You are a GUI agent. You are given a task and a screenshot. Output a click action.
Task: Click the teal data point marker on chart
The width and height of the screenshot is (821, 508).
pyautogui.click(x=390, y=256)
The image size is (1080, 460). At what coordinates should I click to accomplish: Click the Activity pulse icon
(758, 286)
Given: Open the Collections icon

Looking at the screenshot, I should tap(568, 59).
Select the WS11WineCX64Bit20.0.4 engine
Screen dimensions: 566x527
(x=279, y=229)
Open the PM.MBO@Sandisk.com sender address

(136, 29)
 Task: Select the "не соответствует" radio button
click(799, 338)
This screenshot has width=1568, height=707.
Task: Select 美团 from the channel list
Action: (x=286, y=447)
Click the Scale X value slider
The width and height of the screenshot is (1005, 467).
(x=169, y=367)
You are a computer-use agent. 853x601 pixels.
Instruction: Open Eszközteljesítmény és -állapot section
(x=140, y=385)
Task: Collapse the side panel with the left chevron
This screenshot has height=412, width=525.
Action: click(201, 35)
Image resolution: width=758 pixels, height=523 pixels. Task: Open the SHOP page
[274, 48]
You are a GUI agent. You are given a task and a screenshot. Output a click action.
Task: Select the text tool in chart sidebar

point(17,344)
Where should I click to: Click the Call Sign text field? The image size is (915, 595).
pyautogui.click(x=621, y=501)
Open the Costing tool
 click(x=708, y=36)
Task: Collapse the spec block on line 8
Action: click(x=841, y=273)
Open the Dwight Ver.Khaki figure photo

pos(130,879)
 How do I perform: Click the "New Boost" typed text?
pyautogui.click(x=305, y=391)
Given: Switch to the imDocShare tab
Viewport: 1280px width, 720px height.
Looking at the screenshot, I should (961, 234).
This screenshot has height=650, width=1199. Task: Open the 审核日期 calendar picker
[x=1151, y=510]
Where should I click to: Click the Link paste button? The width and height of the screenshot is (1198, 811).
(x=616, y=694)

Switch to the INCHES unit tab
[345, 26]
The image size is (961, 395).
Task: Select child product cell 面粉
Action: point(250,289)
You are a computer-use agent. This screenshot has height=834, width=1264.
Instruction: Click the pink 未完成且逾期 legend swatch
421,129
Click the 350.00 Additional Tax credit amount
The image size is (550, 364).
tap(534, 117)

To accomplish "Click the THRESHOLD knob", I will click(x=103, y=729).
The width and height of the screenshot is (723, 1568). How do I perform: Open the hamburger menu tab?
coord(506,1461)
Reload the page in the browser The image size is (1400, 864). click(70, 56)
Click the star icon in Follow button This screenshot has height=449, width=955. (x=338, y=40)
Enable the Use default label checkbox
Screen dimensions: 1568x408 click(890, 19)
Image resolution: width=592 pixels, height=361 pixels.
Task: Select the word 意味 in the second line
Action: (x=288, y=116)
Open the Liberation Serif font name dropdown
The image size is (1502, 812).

- REQUIRED WORK: Your answer must consist of every line above, transcribed verbatim.

- REPLY:
You are a GUI agent. You are given a task and a screenshot. Output a click action.
Task: Click the teal data point marker on chart
The width and height of the screenshot is (821, 508).
pyautogui.click(x=390, y=256)
The image size is (1080, 460). At what coordinates should I click to accomplish: Click the Activity pulse icon
(758, 286)
Given: Open the Collections icon

Looking at the screenshot, I should tap(568, 59).
Select the WS11WineCX64Bit20.0.4 engine
Screen dimensions: 566x527
(x=279, y=229)
Open the PM.MBO@Sandisk.com sender address

(136, 29)
 Task: Select the "не соответствует" radio button
click(799, 338)
This screenshot has width=1568, height=707.
Task: Select 美团 from the channel list
Action: (x=286, y=447)
Click the Scale X value slider
The width and height of the screenshot is (1005, 467).
(x=169, y=367)
You are a computer-use agent. 853x601 pixels.
Instruction: Open Eszközteljesítmény és -állapot section
(x=140, y=385)
Task: Collapse the side panel with the left chevron
This screenshot has height=412, width=525.
Action: click(201, 35)
Image resolution: width=758 pixels, height=523 pixels. Task: Open the SHOP page
[274, 48]
You are a GUI agent. You are given a task and a screenshot. Output a click action.
Task: Select the text tool in chart sidebar

point(17,344)
Where should I click to: Click the Call Sign text field? The image size is (915, 595).
pyautogui.click(x=621, y=501)
Open the Costing tool
 click(x=708, y=36)
Task: Collapse the spec block on line 8
Action: click(x=841, y=273)
Open the Dwight Ver.Khaki figure photo

pos(130,879)
 How do I perform: Click the "New Boost" typed text?
pyautogui.click(x=305, y=391)
Given: Switch to the imDocShare tab
Viewport: 1280px width, 720px height.
Looking at the screenshot, I should (961, 234).
This screenshot has height=650, width=1199. Task: Open the 审核日期 calendar picker
[x=1151, y=510]
Where should I click to: Click the Link paste button? The width and height of the screenshot is (1198, 811).
(x=616, y=694)

Switch to the INCHES unit tab
[345, 26]
The image size is (961, 395).
Task: Select child product cell 面粉
Action: point(250,289)
You are a computer-use agent. This screenshot has height=834, width=1264.
Instruction: Click the pink 未完成且逾期 legend swatch
421,129
Click the 350.00 Additional Tax credit amount
The image size is (550, 364).
tap(534, 117)

To accomplish "Click the THRESHOLD knob", I will click(x=103, y=729).
The width and height of the screenshot is (723, 1568). How do I perform: Open the hamburger menu tab?
coord(506,1461)
Reload the page in the browser The image size is (1400, 864). click(70, 56)
Click the star icon in Follow button This screenshot has height=449, width=955. (x=338, y=40)
Enable the Use default label checkbox
Screen dimensions: 1568x408 click(890, 19)
Image resolution: width=592 pixels, height=361 pixels.
Task: Select the word 意味 in the second line
Action: (x=288, y=116)
Open the Liberation Serif font name dropdown
The image size is (1502, 812).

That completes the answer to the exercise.